## Passage given
++++++++

# Guess who heard a siren



## GoldenSkies (Feb 27, 2014)

I just love him... : 
This was about a week ago on our morning walk.


----------



## Cpc1972 (Feb 23, 2015)

Lol. A howling golden.


----------



## rabernet (Feb 24, 2015)

Too adorable!


----------



## CAROLINA MOM (May 12, 2009)

Aww how cute.

He's a handsome boy.


----------



## elly (Nov 21, 2010)

Wonderful! He's a lovely boy. I see he has Summeramba in him which both my boys have and Bluewaters which is a line I like a lot. 
This years Best Of Breed Crufts winner is the Grandson of 'Erinderry Just The Ticket from Bluwaters', your boys Great Grandfather and he's lovely.


----------



## Brinkleythegolden (Jun 18, 2012)

Ha! Love it!


----------



## elly (Nov 21, 2010)

++++++++

Stored data:
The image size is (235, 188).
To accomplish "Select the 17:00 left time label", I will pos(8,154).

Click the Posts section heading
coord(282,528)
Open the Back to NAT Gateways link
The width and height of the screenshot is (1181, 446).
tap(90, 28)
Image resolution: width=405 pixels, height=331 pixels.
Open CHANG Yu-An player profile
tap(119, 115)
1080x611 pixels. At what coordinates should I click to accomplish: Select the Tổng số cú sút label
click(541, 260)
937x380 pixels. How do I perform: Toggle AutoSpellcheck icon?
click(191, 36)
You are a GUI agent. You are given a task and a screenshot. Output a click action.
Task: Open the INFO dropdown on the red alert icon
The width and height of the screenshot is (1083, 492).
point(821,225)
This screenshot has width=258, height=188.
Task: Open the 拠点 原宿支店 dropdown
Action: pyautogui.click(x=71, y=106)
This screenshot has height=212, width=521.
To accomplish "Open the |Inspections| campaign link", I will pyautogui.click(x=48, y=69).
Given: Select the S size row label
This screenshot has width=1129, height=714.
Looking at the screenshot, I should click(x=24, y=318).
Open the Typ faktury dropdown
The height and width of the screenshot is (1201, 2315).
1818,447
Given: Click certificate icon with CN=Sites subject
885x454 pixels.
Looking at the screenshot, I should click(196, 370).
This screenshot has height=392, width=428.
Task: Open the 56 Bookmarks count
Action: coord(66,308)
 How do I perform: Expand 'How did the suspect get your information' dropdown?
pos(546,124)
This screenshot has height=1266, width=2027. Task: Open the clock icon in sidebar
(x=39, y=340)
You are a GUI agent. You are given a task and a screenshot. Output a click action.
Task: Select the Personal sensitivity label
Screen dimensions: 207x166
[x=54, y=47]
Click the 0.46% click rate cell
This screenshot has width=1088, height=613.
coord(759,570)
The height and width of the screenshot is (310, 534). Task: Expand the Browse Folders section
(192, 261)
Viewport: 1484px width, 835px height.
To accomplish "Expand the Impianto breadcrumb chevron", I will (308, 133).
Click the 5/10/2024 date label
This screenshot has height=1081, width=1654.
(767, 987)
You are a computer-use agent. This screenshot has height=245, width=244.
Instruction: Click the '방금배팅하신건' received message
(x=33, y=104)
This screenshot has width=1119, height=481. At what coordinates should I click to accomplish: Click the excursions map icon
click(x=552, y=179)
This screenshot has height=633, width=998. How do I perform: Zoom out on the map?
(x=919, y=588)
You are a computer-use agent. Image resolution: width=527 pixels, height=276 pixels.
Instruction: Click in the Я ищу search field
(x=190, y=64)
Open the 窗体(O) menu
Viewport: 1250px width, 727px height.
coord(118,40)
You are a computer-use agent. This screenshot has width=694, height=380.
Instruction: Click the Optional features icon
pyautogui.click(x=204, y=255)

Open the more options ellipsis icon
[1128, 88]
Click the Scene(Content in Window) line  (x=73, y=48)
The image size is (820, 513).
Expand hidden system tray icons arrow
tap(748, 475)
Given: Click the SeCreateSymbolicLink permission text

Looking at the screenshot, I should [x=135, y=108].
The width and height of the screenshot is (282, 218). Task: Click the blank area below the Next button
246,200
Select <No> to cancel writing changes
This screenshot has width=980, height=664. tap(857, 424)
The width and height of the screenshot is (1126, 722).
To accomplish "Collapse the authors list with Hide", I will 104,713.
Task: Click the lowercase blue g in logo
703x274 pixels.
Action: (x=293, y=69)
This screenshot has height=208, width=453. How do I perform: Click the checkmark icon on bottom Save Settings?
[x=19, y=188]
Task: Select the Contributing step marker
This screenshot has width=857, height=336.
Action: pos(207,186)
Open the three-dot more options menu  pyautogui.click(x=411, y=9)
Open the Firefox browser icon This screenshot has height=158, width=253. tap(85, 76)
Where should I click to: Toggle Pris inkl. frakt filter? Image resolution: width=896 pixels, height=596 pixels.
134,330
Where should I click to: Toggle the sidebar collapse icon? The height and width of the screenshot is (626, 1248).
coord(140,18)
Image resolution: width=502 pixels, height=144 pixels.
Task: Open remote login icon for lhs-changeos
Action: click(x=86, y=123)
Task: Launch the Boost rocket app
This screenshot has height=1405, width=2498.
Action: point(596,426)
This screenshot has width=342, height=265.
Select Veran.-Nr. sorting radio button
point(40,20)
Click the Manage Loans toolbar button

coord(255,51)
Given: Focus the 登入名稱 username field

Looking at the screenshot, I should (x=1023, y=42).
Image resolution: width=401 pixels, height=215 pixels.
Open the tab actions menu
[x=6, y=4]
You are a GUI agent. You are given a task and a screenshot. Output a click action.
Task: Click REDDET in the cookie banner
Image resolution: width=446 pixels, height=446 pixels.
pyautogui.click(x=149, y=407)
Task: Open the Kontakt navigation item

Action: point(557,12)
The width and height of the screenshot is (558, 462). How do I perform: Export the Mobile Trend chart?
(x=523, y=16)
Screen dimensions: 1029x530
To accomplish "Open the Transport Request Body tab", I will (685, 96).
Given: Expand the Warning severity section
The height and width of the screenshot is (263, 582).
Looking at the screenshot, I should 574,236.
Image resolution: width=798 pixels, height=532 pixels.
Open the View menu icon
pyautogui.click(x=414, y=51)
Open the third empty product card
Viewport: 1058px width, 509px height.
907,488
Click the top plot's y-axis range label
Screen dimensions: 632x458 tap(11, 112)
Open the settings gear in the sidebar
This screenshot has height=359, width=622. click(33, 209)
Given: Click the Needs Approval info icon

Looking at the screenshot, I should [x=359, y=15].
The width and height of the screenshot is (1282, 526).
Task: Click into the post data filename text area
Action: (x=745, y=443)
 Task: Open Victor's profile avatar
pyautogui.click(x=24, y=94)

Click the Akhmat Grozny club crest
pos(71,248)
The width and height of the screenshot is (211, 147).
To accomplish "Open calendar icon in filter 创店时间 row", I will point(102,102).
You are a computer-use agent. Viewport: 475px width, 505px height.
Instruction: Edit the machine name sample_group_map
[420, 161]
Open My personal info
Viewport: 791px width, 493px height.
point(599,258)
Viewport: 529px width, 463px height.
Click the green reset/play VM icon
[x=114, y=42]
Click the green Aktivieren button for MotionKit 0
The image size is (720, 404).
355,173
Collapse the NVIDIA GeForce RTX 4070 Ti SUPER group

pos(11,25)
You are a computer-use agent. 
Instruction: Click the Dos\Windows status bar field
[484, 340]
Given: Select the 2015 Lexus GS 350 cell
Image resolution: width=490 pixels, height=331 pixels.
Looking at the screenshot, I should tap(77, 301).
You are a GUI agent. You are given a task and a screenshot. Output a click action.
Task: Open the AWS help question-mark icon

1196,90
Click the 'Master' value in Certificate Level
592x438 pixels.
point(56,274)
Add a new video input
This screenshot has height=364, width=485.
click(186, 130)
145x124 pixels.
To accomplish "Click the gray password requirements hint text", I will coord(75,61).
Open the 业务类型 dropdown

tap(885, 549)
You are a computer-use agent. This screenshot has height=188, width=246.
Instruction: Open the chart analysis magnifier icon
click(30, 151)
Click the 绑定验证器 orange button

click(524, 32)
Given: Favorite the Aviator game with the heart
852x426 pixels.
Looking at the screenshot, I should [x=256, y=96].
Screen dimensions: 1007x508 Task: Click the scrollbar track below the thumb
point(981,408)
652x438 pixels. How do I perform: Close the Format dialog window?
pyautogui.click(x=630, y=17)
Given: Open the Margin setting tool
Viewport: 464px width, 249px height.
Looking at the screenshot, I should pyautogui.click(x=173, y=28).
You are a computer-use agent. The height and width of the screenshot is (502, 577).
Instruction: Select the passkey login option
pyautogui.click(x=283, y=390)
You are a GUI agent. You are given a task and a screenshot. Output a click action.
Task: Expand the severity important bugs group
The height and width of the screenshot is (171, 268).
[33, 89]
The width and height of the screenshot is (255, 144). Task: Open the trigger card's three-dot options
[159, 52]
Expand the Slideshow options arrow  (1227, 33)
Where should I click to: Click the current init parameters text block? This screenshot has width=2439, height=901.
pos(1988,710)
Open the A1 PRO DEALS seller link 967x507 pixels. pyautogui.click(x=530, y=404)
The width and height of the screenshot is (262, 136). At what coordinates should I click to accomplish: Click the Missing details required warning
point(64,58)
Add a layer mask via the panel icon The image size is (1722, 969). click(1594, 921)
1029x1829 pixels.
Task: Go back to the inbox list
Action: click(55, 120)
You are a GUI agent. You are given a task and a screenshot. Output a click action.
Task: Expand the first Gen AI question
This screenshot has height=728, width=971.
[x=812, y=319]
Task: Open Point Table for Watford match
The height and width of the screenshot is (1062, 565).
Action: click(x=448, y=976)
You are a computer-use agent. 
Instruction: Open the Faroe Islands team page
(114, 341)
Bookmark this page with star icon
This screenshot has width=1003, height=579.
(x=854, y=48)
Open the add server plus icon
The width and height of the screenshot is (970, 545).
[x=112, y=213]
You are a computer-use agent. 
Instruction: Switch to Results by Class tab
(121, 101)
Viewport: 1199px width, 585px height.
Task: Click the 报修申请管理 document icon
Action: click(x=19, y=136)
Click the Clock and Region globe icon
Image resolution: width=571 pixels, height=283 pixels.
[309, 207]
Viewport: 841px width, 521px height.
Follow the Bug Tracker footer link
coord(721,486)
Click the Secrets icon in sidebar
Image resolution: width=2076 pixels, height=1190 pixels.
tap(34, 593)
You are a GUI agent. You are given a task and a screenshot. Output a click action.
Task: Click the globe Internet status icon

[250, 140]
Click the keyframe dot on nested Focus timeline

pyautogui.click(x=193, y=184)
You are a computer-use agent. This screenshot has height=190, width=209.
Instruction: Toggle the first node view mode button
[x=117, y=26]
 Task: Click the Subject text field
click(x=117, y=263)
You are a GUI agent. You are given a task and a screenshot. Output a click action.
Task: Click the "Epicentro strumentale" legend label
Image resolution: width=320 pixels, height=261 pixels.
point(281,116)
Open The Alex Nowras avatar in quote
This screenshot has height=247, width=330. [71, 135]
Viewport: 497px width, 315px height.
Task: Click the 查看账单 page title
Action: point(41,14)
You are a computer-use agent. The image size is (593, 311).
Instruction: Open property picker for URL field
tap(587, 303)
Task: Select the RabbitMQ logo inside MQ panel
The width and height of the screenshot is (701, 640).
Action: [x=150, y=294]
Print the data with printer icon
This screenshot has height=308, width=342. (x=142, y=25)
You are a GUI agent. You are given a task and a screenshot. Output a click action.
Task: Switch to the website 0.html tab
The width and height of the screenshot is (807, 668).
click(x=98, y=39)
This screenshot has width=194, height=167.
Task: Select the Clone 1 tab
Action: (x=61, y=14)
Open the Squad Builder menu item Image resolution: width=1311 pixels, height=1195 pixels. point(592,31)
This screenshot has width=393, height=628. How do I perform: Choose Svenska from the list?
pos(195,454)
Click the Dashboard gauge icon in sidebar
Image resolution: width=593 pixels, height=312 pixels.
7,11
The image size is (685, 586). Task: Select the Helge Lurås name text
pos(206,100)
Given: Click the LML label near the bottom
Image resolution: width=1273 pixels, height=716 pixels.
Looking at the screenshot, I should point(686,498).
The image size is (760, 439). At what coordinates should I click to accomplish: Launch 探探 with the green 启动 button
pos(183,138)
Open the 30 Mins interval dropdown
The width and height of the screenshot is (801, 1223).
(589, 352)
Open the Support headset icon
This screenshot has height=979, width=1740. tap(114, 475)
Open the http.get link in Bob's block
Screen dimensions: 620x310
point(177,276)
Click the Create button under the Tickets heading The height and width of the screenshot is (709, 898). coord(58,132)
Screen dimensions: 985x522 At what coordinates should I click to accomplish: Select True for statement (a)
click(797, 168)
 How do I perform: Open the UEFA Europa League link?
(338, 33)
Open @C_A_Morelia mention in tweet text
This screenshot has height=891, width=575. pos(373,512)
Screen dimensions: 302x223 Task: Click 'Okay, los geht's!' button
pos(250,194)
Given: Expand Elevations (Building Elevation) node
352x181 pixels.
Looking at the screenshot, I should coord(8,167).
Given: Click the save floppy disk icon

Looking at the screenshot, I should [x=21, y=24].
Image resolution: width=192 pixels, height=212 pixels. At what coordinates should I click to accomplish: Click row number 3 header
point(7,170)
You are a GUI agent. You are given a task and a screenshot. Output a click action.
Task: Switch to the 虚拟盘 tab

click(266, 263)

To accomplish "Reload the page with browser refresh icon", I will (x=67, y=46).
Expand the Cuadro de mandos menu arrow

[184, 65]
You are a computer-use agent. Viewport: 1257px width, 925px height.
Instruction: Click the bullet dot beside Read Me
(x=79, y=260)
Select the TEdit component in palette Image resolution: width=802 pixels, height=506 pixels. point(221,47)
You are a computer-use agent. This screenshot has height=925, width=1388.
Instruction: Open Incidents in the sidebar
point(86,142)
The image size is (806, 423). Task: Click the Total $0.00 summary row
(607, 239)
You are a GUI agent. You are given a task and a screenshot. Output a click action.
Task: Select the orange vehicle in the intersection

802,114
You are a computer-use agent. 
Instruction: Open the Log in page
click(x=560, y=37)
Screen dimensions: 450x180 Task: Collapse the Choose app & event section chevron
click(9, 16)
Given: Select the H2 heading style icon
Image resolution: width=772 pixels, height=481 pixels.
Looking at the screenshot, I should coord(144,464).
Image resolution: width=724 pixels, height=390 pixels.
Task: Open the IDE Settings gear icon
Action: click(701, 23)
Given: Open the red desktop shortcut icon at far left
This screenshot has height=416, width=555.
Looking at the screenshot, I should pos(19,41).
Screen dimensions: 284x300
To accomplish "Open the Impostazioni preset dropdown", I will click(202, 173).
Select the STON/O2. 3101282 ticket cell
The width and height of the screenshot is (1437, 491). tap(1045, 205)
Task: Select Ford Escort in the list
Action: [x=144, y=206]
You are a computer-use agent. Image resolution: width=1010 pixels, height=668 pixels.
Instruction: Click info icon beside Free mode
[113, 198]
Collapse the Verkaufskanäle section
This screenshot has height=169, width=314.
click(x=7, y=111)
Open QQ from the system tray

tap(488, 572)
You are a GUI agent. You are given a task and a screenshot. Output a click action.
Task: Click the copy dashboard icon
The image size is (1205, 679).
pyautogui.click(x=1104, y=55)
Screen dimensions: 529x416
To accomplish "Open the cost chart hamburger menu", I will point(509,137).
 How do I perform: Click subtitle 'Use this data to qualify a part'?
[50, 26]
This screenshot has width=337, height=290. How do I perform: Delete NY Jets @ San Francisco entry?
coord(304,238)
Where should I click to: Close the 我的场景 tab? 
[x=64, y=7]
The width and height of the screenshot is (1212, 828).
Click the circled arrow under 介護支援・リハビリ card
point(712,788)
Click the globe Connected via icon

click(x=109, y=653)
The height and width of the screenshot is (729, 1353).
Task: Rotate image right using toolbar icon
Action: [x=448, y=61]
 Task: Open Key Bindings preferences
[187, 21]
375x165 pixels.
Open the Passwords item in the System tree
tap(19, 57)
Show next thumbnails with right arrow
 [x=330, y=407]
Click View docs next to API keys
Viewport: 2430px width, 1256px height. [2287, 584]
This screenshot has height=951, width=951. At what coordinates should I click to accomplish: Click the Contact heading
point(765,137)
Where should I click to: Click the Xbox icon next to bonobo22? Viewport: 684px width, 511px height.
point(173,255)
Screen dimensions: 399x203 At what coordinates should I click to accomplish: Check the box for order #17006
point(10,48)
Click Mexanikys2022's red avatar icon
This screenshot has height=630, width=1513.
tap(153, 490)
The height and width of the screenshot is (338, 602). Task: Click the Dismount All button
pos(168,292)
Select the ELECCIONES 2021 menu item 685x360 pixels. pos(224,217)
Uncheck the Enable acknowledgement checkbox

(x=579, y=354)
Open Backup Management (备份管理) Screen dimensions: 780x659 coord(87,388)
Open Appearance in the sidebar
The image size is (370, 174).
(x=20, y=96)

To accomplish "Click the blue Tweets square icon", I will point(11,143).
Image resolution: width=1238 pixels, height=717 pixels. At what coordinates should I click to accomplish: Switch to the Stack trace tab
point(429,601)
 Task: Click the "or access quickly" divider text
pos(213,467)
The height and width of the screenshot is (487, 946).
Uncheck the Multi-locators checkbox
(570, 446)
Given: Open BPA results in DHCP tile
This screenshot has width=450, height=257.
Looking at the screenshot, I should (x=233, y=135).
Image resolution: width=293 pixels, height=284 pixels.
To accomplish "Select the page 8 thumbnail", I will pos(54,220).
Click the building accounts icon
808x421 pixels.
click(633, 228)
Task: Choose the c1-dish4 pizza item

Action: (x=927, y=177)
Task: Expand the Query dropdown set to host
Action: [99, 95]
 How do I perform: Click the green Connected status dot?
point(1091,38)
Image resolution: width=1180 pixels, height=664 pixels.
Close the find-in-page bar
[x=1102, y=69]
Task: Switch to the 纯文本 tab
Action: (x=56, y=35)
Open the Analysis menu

++++++++

## Tasks to carry out
1. From the listing, echo the part that opens with the line containing "The width and height of the screenshot is (255, 144)." and closes with the line containing "[x=812, y=319]", both of those lines included.
2. Carry on the forum thread about the golden retriever who heard a siren from the point where it stops.
The listing has no connection to the forum thread about the golden retriever who heard a siren.

## Outputs for the tasks
1.
The width and height of the screenshot is (255, 144). Task: Open the trigger card's three-dot options
[159, 52]
Expand the Slideshow options arrow  (1227, 33)
Where should I click to: Click the current init parameters text block? This screenshot has width=2439, height=901.
pos(1988,710)
Open the A1 PRO DEALS seller link 967x507 pixels. pyautogui.click(x=530, y=404)
The width and height of the screenshot is (262, 136). At what coordinates should I click to accomplish: Click the Missing details required warning
point(64,58)
Add a layer mask via the panel icon The image size is (1722, 969). click(1594, 921)
1029x1829 pixels.
Task: Go back to the inbox list
Action: click(55, 120)
You are a GUI agent. You are given a task and a screenshot. Output a click action.
Task: Expand the first Gen AI question
This screenshot has height=728, width=971.
[x=812, y=319]

2.
I have just watched your tribute video of York. What a beautiful boy and what a beautiful video. I've cried buckets. He was so like my Cracker especially when he reached old gold age. 
I'm so pleased you got Winchester. Our oldies never leave us but our hearts grow bigger to start a new love for our newbies.


----------



## GoldenSkies (Feb 27, 2014)

elly said:


> Wonderful! He's a lovely boy. I see he has Summeramba in him which both my boys have and Bluewaters which is a line I like a lot.
> This years Best Of Breed Crufts winner is the Grandson of 'Erinderry Just The Ticket from Bluwaters', your boys Great Grandfather and he's lovely.


I just love both of your boys they are gorgeous! Manny is stunning.
I don't know much about lines and didn't know that about the Crufts winner, that's great. Chester's dad was also at Crufts this year, he is an awesome boy I got to meet him before he moved to France, Chester really takes after his silly-ness:.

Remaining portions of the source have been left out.